» **Request A**
According to the passage on Johann Reuchlin, in what year did he bring out his Hebrew grammar and lexicon?
» **Request B**
List every city named in the passage on Johann Reuchlin.
» **Request C**
Continue the passage on Johann Reuchlin, picking up after its final sentence.

» **Document extract**
━━━━━━━━━━━━━━━━━━━━

Johann Reuchlin (1455-1522) studied Greek at Paris, and also at Basel. He afterwards went to Italy. At Rome, in 1482, he heard Argyropoulos lecture on Thucydides, and was noticed by him as a student of great promise. He published some Latin versions from Greek authors, and some elementary Greek manuals which were used in German schools. But after 1492 his chief interest was in Hebrew,—mainly as the key of the Old Testament, but also on account of the Cabbala, that medieval system of Jewish theosophy which he regarded as helpful towards reconciling ancient philosophy with Christian doctrine. The same notion had been cherished by Pico della Mirandola (1463-94), who, like Reuchlin, had approached the Cabbala through Neoplatonism. Reuchlin’s views on the subject were set forth in his treatises De Verbo Miriflco (1494) and De Arte Cabalistica (1517). Thus alike on theological and on philosophical grounds Reuchlin was an enthusiast for Hebrew scholarship. He furnished it with several aids, including the grammar and lexicon (Rudimenta Hebraica) which he brought out in 1506. And it was as a defender of Hebrew letters that he became engaged in a struggle which went far to decide the immediate future of the New Learning in Germany.

━━━━━━━━━━━━━━━━━━━━

» **Source excerpt**
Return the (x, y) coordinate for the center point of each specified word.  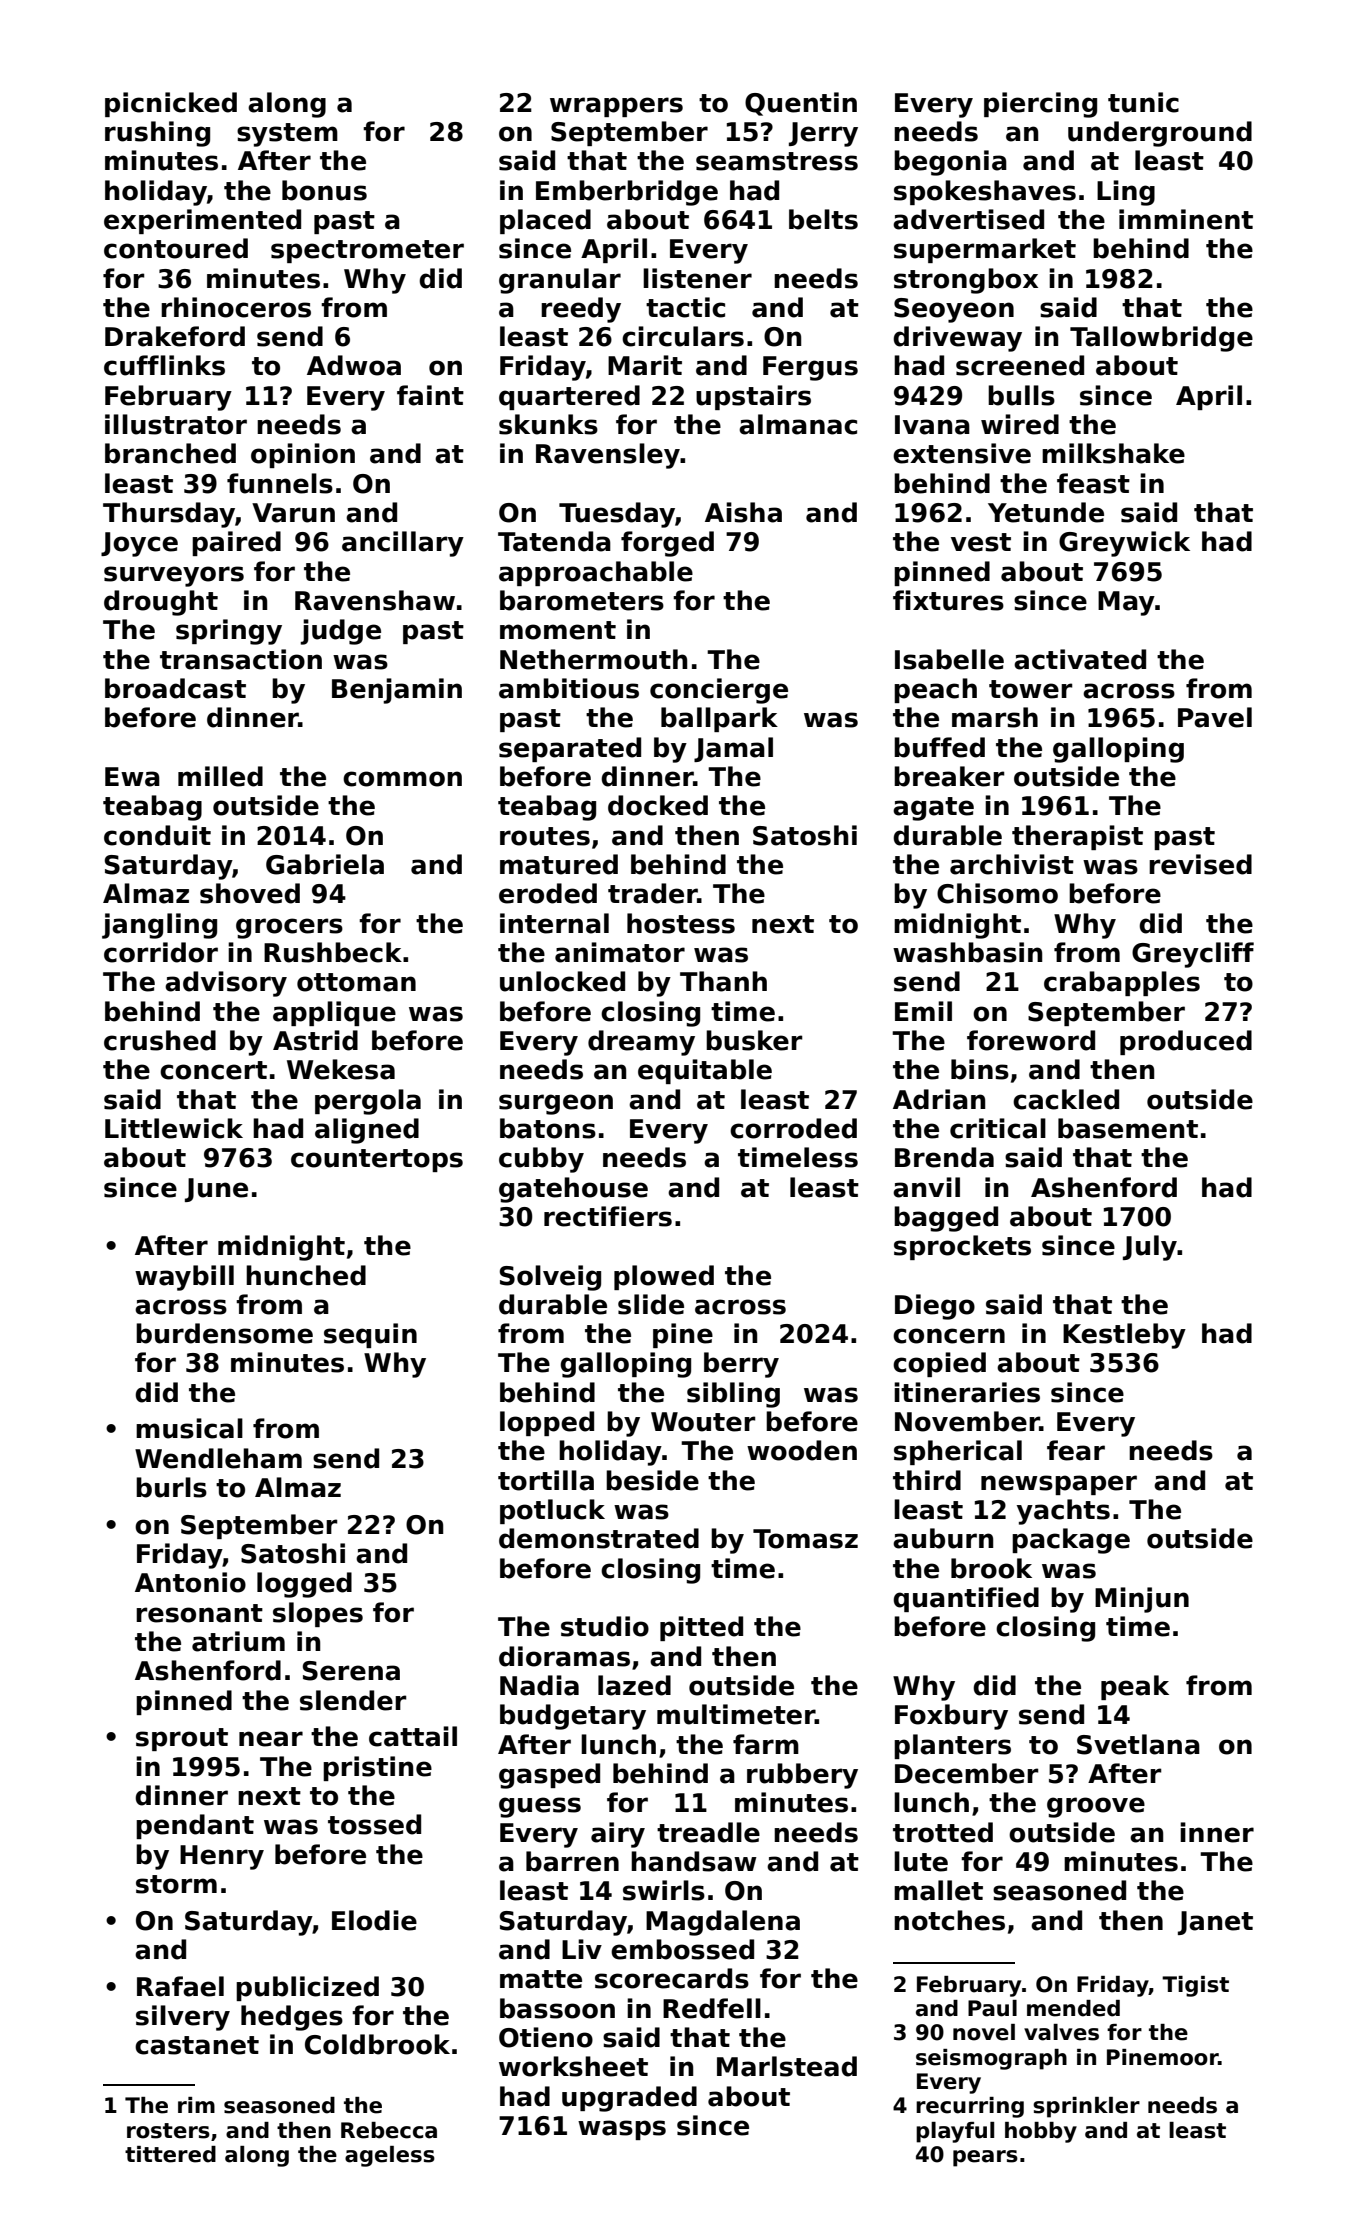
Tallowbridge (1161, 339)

━━━━━━━━━━━━━━━━━━━━

» **Exercise response A**
1506

» **Exercise response B**
Paris, Basel, Rome

» **Exercise response C**
In 1509 Johann Pfefferkorn, a converted Jew, sought from the Emperor Maximilian a mandate for the suppression of all Hebrew books except copies of the Bible. Reuchlin was consulted, and opposed the measure. He was then attacked by Pfefferkorn as a traitor to the Church. In 1514 he was accused by the Dominicans of Cologne, whose dean was the Inquisitor Hochstraten, in the ecclesiastical Court at Mainz. The Bishop of Speyer, acting for the Pope, acquitted him, and the decision was confirmed at Rome in 1516. This was an impressive victory for Reuchlin. Afterwards, on an appeal of the Dominicans, Rome reversed the previous judgment, and condemned him (1520); but that sentence passed unnoticed, and has come to light only in our own time.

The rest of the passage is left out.